26 Gennaio 2025
Il presidente degli Stati Uniti Donald Trump ha dichiarato che vorrebbe che la Giordania, l'Egitto e potenzialmente altri stati arabi si facciano carico di accogliere i Palestinesi della Striscia di Gaza in un numero tale da “ripulire” l'area devastata dalla guerra.
Nel corso di una breve sessione di domande e risposte con i giornalisti americani a bordo dell'Air Force One, Trump ha descritto Gaza come un “sito di demolizione” dopo la guerra mortifera che Israele ha condotto nella Striscia, ufficialmente per eradicare Hamas, ma provocando più di 46.000 morti.
Trump ha affermato di aver già discusso la questione con il re di Giordania Abdullah II e che oggi si ne avrebbe discusso con il presidente egiziano Abdel Fattah el-Sissi.

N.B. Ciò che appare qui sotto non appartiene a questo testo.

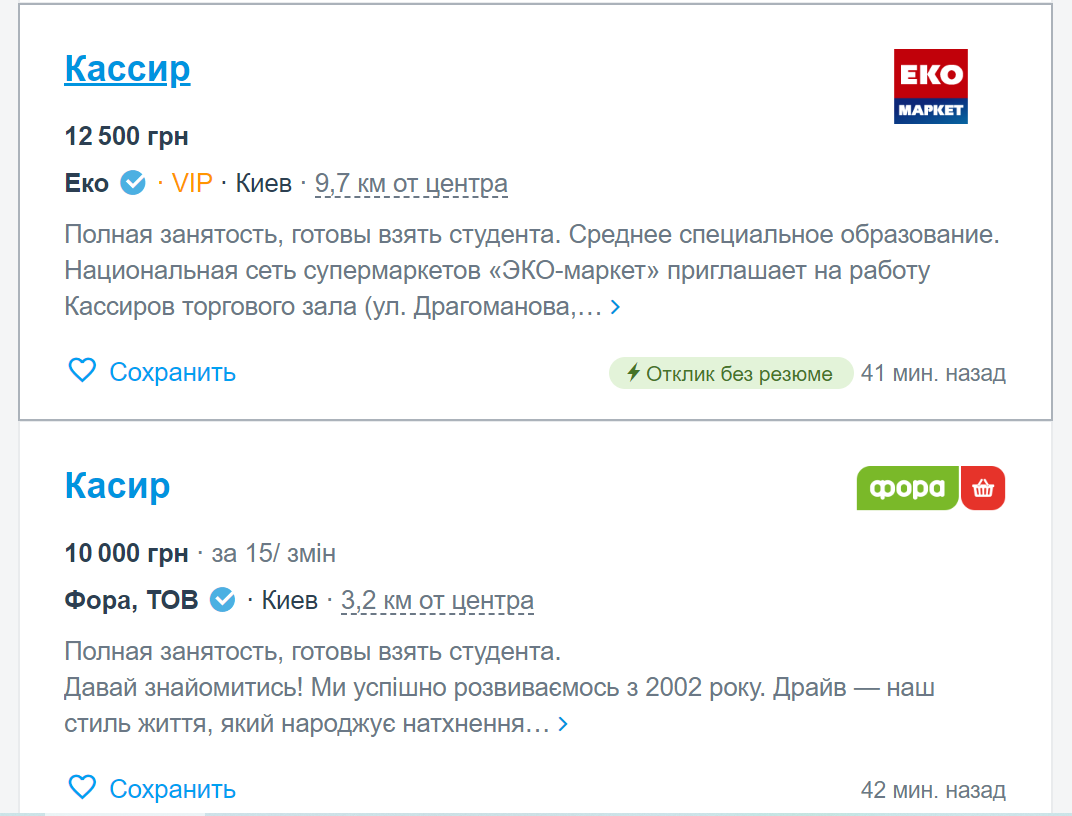
Task: Click the verified checkmark badge next to Еко
Action: click(133, 182)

“Ho detto (al Re di Giordania, ndr) che mi piacerebbe che ti occupassi di più perché sto guardando l'intera striscia di Gaza in questo momento ed è un casino, un vero casino. Vorrei che si occupasse delle persone”, ha affermato il presidente americano. “È letteralmente un sito di demolizione in questo momento, quasi tutto è stato demolito e la gente sta morendo lì”, ha detto Trump. “Quindi preferirei essere coinvolto con alcune delle nazioni arabe e costruire abitazioni in un luogo diverso dove forse possono vivere in pace per un cambiamento”.
Riguardo la possibilità di deportare forzatamente i Palestinesi della Striscia in altri stati arabofoni confinanti e se questa debba essere una soluzione definitiva o soltanto temporanea per poter ricostruire la Striscia, Trump ha soltanto detto: “Potrebbe essere l'una o l'altra. Si parla probabilmente di un milione e mezzo di persone, e noi ci limitiamo a ripulire l'intera area. Sai, nel corso dei secoli ci sono stati molti, molti conflitti in quel sito. E non so, qualcosa deve succedere”.
Nella Striscia di Gaza abitano circa 2,3 milioni di palestinesi, la maggior parte dei quali ha visto le proprie abitazioni essere rase al suolo da 15 mesi di bombardamenti israeliani.
Non è la prima volta che Trump evoca soluzioni drastiche all’annosa questione della Striscia di Gaza. Il tycoon infatti aveva detto durante la sua campagna presidenziale in ottobre che il lembo di terra lungo 40 km e largo 10 km, tra i più densamente popolati al mondo, potrebbe essere “migliore di Monaco” se fosse “ricostruita nel modo giusto”.
Il presidente americano aveva già affermato una settimana fa: “Gaza è interessante. È una posizione fenomenale, sul mare. Il tempo migliore, sapete, tutto è buono. Si potrebbero fare delle cose bellissime, ma è molto interessante”.
Le dichiarazioni di Trump che suonano già come una proposta di piano arrivano a poco più di una settimana dal cessate il fuoco tra Hamas e Israele, che ha permesso di sospendere combattimenti e scambiare gli alcuni ostaggi israeliani con centinaia di prigionieri palestinesi, mentre i negoziati sulla seconda fase dell’accordo devono ancora iniziare. Il rilascio di tutti gli ostaggi detenuti da Hamas e la cessazione definitiva dei combattimenti è ancora lontana.
In questo contesto le dichiarazioni di Trump hanno avuto un’eco sinistra in Cisgiordania e a Gaza. Per i Palestinesi ogni tentativo di trasferimento forzato di popolazione evoca i tragici ricordi di quella che in arabo è ricordata come “Nakba” – catastrofe -, ovvero la deportazione di massa di più di 800.000 Palestinesi nel 1948, quella che invece lo stato ebraico celebra come “Yom HaAtzmaut”, il giorno della dichiarazione di indipendenza che ha fondato Israele.